Это снова говорит Кикуко. Но мне все понятно. Понятно, что Кикуко просто презирает всех деревенских. Понятно, что больше всех она презирает вернувшихся в деревню солдат. И меня она укоряет сейчас только потому, что ей нравится слушать рассказы, от которых дух захватывает. А деревенские ребята сразу приняли сторону эвакуированной Кикуко. Я остался в одиночестве.
— Слушай. Иди в учительскую и проси прощения. А я скажу ребятам, чтобы подождали. Ну, давай, иди в учительскую, проси прощения. Ты обязан это сделать. Обязан!
Обязан. А может, это моя добрая воля? Эти слова объясняла вчера учительница. Я начинаю злиться. Но все ребята вопят мне:
— Иди в учительскую, проси прощения. Ты обязан. Ты обязан!

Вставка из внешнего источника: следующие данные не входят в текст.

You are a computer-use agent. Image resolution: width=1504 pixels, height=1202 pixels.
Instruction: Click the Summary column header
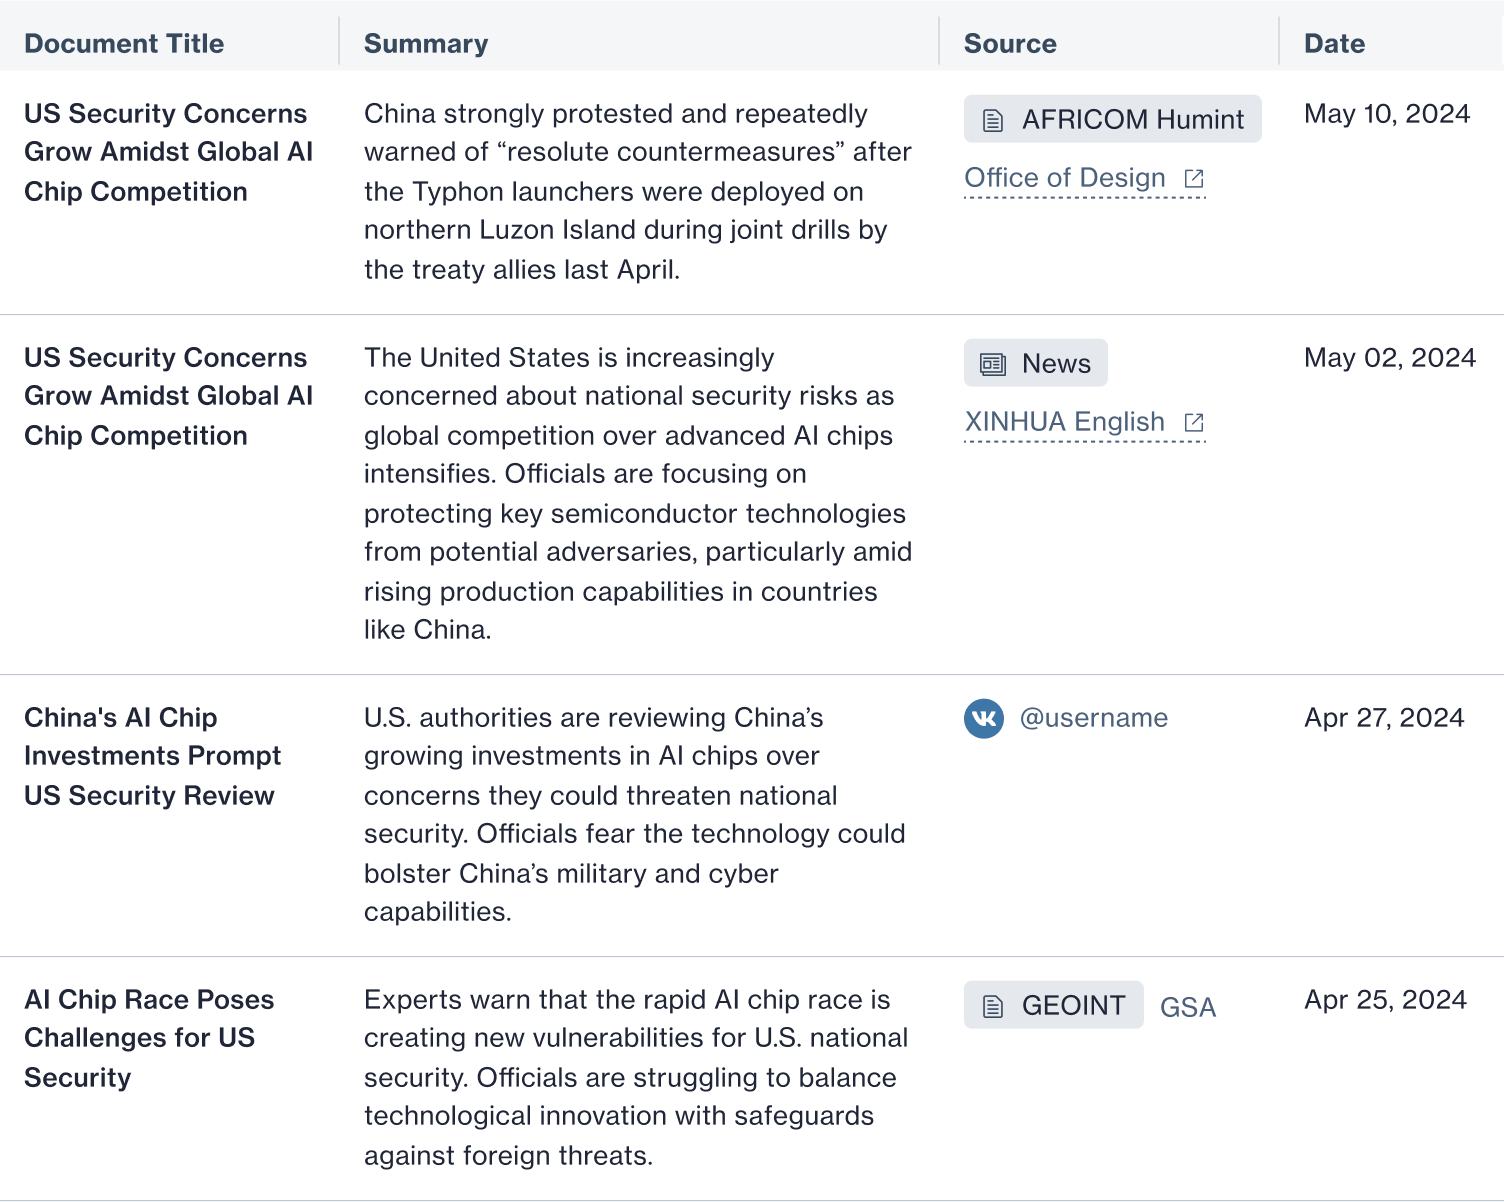426,44
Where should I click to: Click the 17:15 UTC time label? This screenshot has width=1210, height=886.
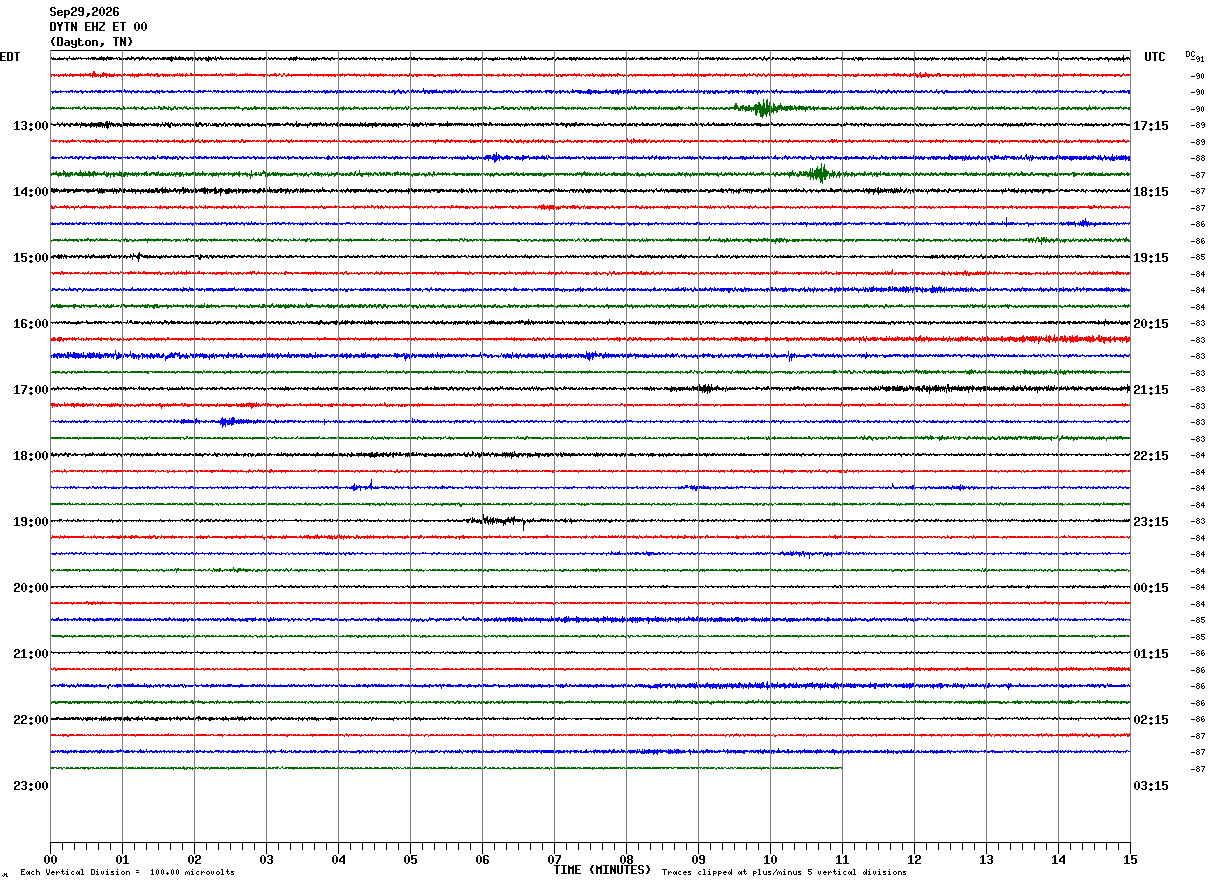click(1150, 126)
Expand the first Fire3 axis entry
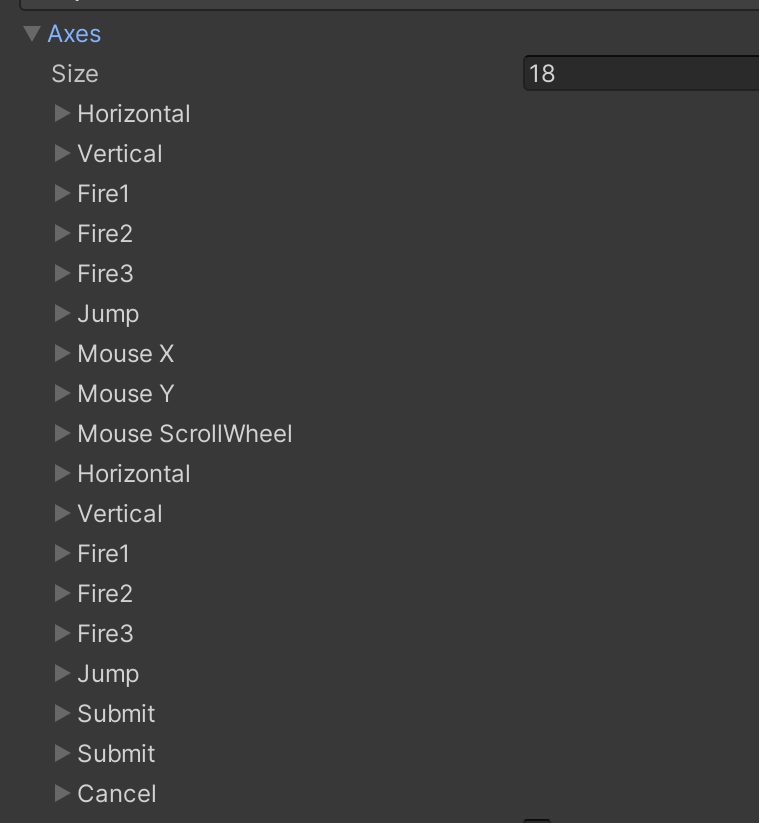The width and height of the screenshot is (759, 823). pyautogui.click(x=63, y=274)
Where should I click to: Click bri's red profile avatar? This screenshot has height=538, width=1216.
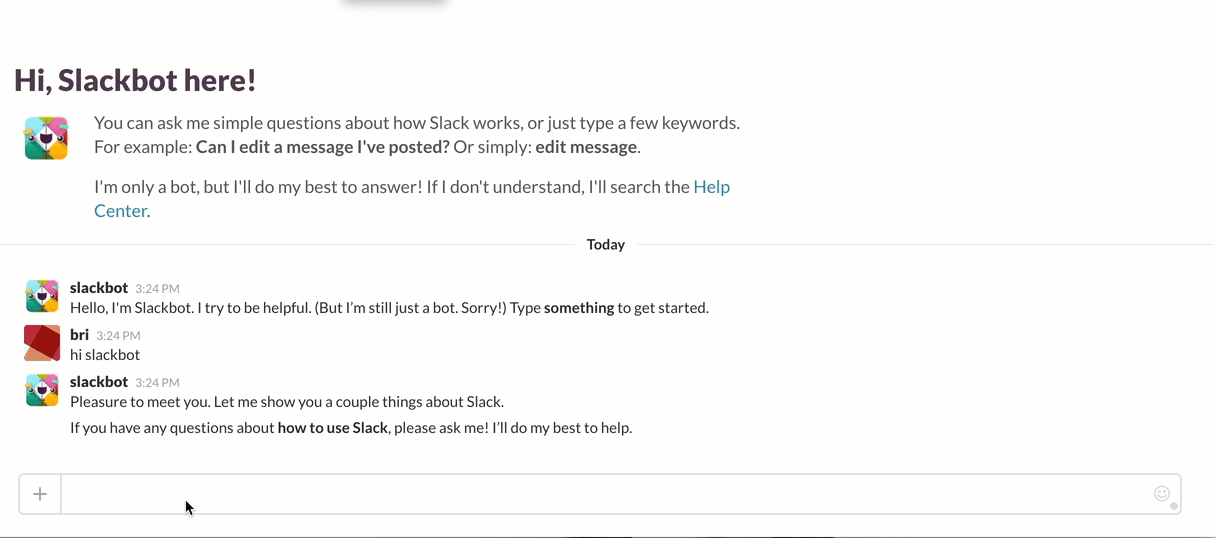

Опустив голову, я выхожу из класса и быстро иду по коридору, глядя себе под ноги. Пол в коридоре сверкает, точно его только что отмыли песком. У нас был день уборки школы во имя успешного завершения священной войны. Тогда проводилась генеральная уборка и пол терли песком. Спортивная площадка залита летним солнцем и вся сверкает. Там стоит веселый шум. Ребята взбираются по отполированному металлическому шесту. Ребята увлеченно раскачиваются на качелях. Мне навстречу идут две девочки. Девочки идут, исподлобья разглядывая меня, грязного идиота, бредущего босиком по коридору. Пошептавшись, они расступаются, давая мне дорогу. Я знаю, о чем они шепчутся: «Это тот самый, он видел повесившихся и свихнулся. Он учиться не может. Он совсем свихнулся».